Ответы Толкина на эти вопросы, на которые, наверное, невозможно по-настоящему ответить, в наиболее полной форме даются в истории Турина, хотя и там их приходится собирать по крупицам, и окончательного объяснения мы все равно не находим. Эта история, как и многие другие сюжеты «Сильмариллиона», приводится в нескольких крупных (и менее крупных) произведениях, среди которых я назвал бы следующие:
1) повесть «Турамбар и Фоалокэ», написанная в середине 1919 года и напечатанная в «Книге утраченных сказаний. Часть II»;
2) «Песнь о детях Хурина» — незавершенная поэма, которая была написана в период с 1922 по 1925 год аллитерационным стихом в виде двух основных версий и напечатана в «Песнях Белерианда»;
3) повесть «О Турине Турамбаре», составляющая главу 21 «Сильмариллиона» 1977 года издания (восстановлена по нескольким источникам, но основная работа над ней велась, скорее всего, до 1937 года);
4) «Нарн и Хин Хурин», или «Песнь о детях Хурина», — значительно расширенная и при этом менее целостная версия, написанная в период с 1951 года (см. «Война за самоцветы») и напечатанная в «Неоконченных преданиях Нуменора и Средиземья»;
5) «Дети Хурина» в редакции Кристофера Толкина с иллюстрациями Алана Ли (2007).

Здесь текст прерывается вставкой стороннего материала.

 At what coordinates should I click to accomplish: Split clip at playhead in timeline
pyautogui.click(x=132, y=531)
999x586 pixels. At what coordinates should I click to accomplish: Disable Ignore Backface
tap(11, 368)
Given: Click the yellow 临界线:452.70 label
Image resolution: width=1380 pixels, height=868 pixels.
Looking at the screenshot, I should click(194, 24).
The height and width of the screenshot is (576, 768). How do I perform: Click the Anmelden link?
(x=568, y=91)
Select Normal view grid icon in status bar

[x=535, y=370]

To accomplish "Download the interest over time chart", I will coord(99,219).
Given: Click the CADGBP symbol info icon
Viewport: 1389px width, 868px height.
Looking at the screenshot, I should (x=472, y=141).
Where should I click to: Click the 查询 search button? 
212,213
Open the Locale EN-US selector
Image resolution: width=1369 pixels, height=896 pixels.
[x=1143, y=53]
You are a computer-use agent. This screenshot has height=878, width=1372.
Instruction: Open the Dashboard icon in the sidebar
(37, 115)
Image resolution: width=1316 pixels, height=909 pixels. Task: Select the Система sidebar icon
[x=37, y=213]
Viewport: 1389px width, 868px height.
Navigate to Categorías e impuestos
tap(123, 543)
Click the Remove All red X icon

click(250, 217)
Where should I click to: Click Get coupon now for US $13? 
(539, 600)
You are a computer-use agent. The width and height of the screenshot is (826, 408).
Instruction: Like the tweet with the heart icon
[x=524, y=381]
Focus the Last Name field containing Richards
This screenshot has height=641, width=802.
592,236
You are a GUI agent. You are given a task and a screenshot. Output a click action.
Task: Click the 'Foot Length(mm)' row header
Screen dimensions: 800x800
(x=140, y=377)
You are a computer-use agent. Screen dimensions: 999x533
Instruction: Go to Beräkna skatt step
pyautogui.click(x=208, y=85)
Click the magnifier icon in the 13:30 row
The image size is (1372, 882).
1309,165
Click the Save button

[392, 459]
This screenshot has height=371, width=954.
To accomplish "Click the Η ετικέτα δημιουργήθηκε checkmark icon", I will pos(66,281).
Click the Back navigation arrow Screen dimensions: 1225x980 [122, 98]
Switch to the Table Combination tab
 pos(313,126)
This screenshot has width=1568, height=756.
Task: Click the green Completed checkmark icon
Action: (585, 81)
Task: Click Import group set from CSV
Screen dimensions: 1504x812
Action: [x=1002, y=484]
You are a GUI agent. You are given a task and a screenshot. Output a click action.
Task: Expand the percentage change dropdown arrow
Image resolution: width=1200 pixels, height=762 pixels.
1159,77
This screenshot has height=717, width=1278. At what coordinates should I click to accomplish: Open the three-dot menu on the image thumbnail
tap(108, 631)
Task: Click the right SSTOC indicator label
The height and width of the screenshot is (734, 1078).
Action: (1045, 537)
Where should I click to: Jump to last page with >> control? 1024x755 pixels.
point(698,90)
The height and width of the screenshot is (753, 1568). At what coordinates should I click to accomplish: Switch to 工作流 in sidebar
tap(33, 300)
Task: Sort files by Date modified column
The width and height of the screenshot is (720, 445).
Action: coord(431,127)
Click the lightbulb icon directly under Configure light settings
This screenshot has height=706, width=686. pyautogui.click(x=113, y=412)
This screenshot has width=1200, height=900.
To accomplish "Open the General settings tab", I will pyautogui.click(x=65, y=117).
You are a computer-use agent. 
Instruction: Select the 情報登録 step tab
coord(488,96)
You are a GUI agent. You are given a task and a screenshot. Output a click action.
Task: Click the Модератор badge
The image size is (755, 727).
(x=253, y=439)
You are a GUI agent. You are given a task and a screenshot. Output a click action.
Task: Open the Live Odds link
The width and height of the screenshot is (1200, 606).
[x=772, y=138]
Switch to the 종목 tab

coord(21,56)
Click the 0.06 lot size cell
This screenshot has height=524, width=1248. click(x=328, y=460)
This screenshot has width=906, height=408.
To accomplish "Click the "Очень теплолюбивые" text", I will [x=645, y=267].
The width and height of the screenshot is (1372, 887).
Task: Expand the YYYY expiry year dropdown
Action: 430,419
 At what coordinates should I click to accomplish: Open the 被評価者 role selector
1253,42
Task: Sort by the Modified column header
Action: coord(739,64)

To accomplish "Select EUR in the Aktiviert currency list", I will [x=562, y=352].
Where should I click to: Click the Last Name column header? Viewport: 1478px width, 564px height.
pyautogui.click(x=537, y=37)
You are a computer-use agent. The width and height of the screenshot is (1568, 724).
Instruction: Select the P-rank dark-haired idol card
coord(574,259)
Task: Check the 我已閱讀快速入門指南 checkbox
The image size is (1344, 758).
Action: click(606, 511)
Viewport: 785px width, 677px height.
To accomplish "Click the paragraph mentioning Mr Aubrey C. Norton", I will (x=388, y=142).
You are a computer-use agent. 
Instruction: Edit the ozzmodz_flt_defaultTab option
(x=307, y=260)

Все пять повествований имеют некоторые различия, но общая сюжетная канва остается на удивление неизменной.
В очень кратком пересказе эта история выглядит следующим образом. Все начинается с того, что отец Турина Хурин пожертвовал собой во время битвы Нирнаэт Арноэдиад, позволив тем самым Тургону укрыться в Гондолине и одновременно возложив на него серьезное обязательство. Моргот захватил Хурина в плен живым и заставил его смотреть на тяжелую судьбу собственных детей. Мать Турина Морвен отправила сына к Элу Тинголу в Дориат, чтобы укрыть от возможной опасности, однако там Турин выходит из себя, когда один из советников короля Саэрос позволяет себе насмешки над его матерью, и в гневе убивает его, после чего бежит из Дориата и присоединяется к разбойникам. Благодаря помощи командира пограничной стражи Дориата по имени Белег, остававшегося Турину другом, он снова добивается немалых успехов, но затем попадает в плен к оркам, откуда его вызволяет Белег — который, однако, гибнет от рук самого Турина, в темноте принявшего его за врага.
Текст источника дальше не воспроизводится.